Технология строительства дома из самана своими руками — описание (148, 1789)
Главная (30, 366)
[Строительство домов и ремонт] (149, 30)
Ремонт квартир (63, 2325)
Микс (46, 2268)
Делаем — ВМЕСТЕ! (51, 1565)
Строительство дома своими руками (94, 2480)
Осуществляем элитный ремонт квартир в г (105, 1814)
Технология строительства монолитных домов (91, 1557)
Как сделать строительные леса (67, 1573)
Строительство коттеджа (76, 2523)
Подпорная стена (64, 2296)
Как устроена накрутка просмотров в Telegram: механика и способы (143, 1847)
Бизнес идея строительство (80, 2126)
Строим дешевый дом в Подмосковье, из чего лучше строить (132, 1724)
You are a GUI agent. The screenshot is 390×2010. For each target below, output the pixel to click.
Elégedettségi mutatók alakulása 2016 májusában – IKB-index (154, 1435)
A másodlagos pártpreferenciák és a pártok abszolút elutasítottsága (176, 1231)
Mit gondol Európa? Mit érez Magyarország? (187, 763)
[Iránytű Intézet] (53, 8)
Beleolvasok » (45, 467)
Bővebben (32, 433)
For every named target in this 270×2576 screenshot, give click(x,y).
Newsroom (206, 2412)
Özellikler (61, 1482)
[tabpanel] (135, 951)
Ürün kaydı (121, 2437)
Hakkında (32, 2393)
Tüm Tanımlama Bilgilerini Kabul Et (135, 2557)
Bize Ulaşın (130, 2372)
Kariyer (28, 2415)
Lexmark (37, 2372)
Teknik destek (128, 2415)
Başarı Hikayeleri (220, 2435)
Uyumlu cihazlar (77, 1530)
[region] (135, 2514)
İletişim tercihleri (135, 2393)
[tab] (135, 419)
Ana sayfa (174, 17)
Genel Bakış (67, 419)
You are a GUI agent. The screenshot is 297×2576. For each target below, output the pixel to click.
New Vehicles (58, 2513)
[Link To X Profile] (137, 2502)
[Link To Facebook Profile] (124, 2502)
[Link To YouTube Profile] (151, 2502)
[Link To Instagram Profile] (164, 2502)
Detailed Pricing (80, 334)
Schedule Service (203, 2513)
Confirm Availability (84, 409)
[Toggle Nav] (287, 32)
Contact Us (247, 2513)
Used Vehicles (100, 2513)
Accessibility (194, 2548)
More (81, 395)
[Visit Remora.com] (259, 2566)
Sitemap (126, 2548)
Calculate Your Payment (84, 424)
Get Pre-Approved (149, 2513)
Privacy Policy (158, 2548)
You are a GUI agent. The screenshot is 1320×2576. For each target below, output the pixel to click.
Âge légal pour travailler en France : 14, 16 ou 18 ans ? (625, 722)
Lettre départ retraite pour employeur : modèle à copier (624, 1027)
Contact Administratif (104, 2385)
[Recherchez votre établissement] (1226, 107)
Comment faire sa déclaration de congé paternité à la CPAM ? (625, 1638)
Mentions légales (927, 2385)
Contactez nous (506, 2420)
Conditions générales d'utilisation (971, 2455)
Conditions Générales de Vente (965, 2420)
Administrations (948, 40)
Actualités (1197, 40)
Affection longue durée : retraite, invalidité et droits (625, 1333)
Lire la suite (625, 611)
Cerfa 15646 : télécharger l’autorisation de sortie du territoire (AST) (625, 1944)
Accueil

Try it
All lines in the data that contain the word "руками" should be copied.

Expected answer
Технология строительства дома из самана своими руками — описание (148, 1789)
Строительство дома своими руками (94, 2480)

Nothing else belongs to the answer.